TSFelg / fairly

Fairly is a tool to help tech workers residing in Portugal know if they're being paid fairly.
30 stars 3 forks source link

Scope applications for Teamlyzer data #2

Open TSFelg opened 3 years ago

TSFelg commented 3 years ago

Teamlyzer has an open database with several open datasets of salaries in Portugal (not only tech). It would be interesting scope how this data can be used in Fairly. It can be used simply to train the model with more data, or it can be used to expand the coverage of job types besides tech.

ghost commented 3 years ago

We can add a link pointing/embed the current url of fairly to increase visibility of this tool. Or maybe some type of integration since we are working on the same problem.

There are also thousands of portuguese salaries shared in stackoverflow surveys or knowyourworth, the problem is the normalization as always.

TSFelg commented 3 years ago

That's quite interesting, I have to take a look into the data, but eventually some type of integration would make sense.

Also, the extra visibility would be appreciated :)
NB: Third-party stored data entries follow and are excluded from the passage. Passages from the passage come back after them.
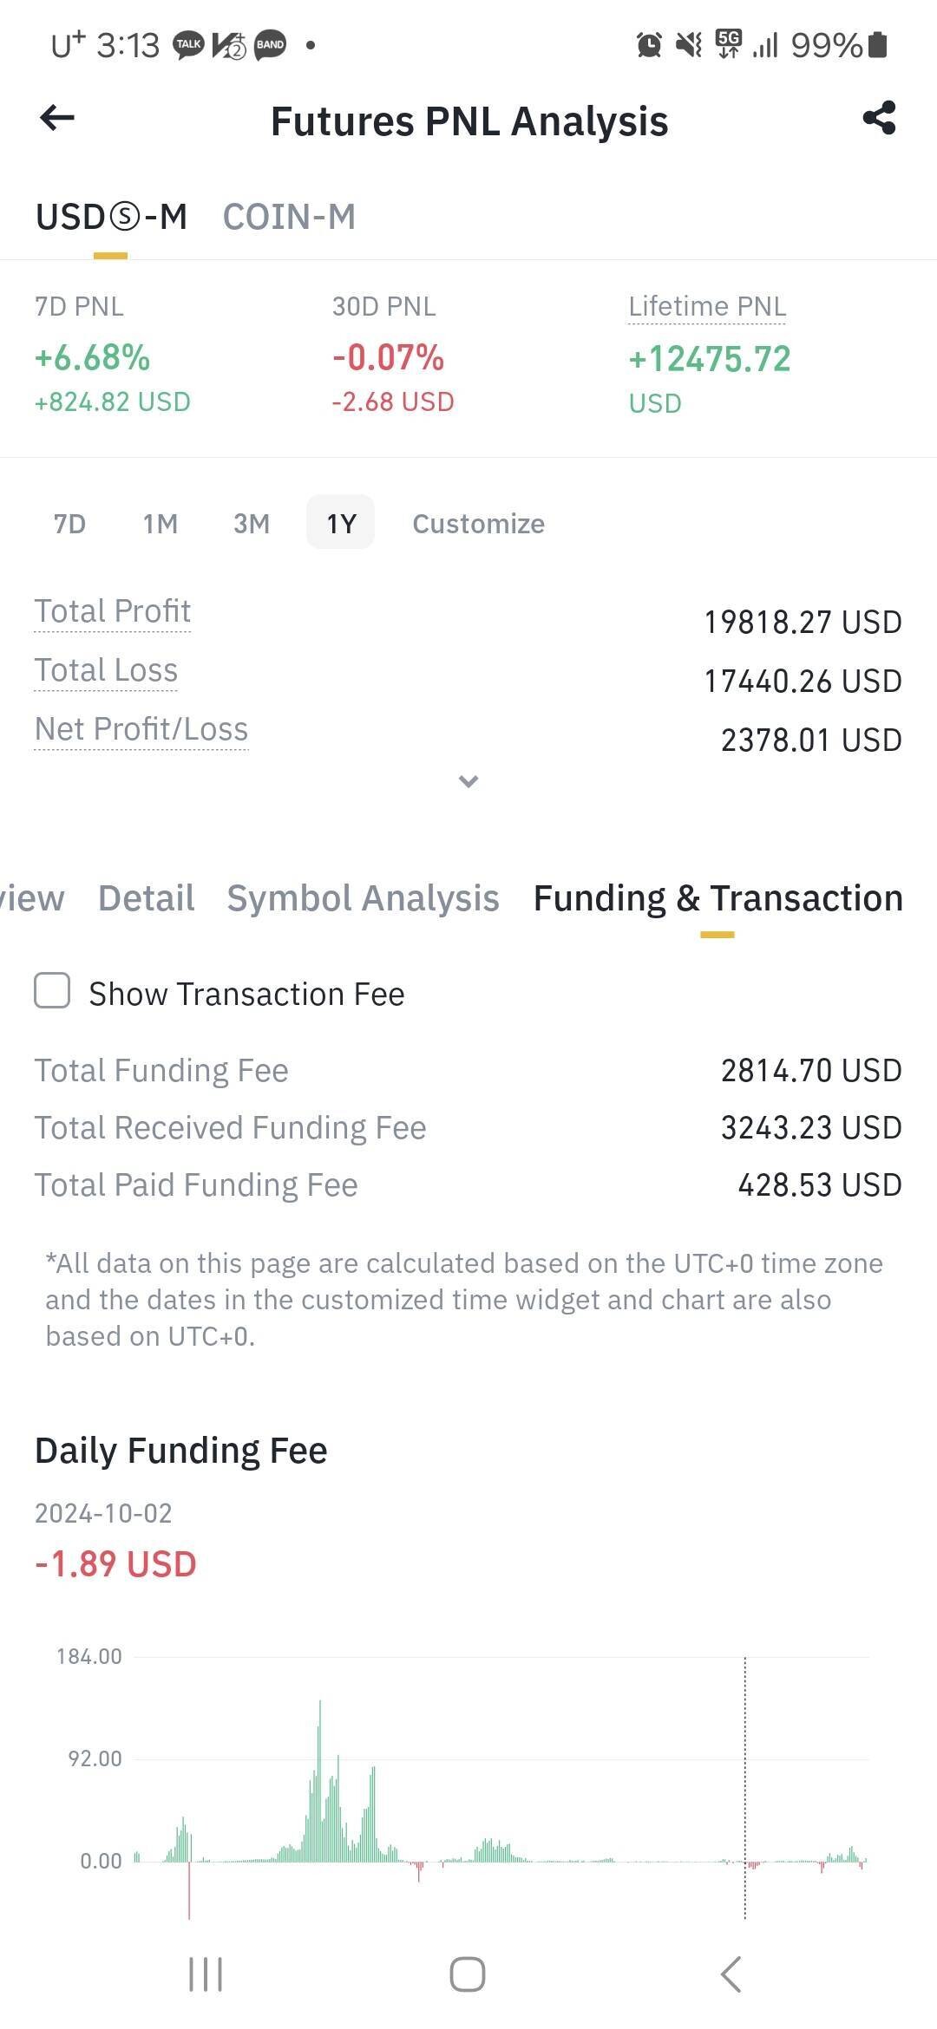937x2029 pixels.
Task: Select the USDⓈ-M tab
Action: [x=111, y=217]
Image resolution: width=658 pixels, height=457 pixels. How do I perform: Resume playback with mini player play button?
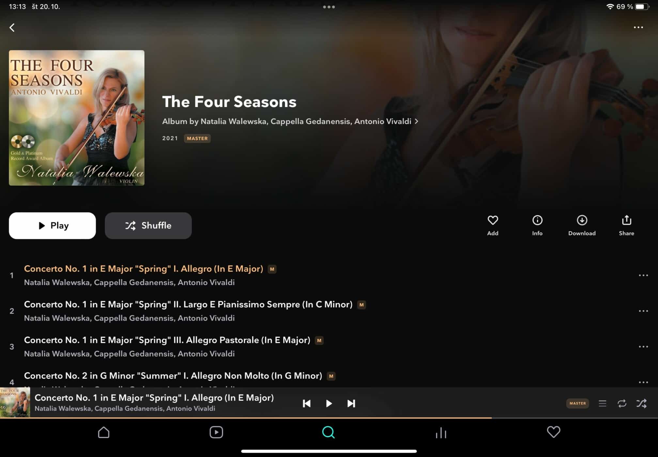pos(329,404)
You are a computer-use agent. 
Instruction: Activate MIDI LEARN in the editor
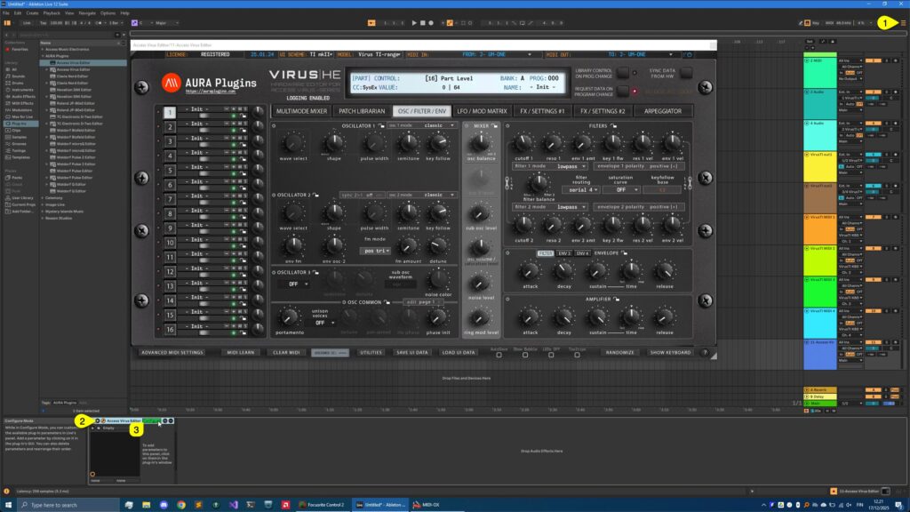(x=240, y=352)
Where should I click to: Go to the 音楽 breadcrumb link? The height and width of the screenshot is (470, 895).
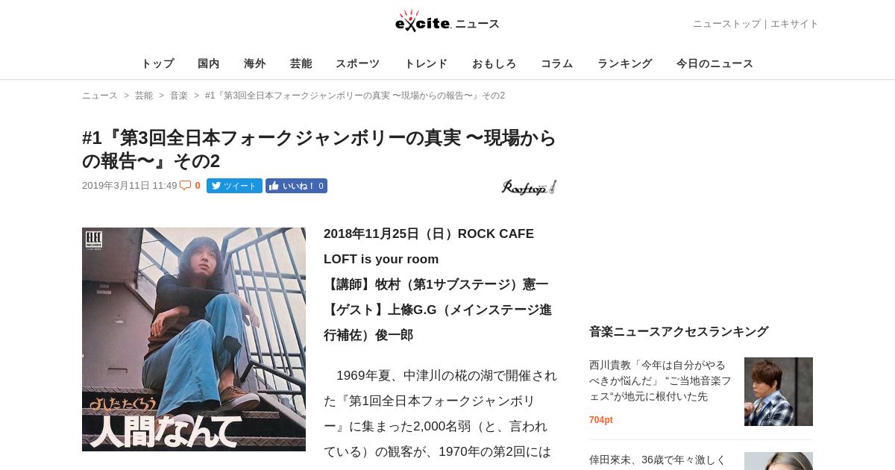179,95
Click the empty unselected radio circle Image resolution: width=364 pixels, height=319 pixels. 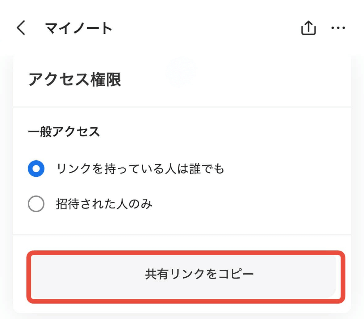click(36, 204)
TSFelg commented 3 years ago

Also, would you mind elaborating a bit more when you say the problem is the normalization? I imagine it's the fact that different datasets collect different variables, but would appreciate your feedback on the typical issues you face.

ghost commented 3 years ago

Also, would you mind elaborating a bit more when you say the problem is the normalization? I imagine it's the fact that different datasets collect different variables, but would appreciate your feedback on the typical issues you face.

yeah, each survey has a different structure like seniority, some surveys use years of experience, others senior, junior, middle, and so on.

The same for role, a back-end golang developer earns much more than a back-end php developer , so convert both to "back-end developer" will ignore this type of details.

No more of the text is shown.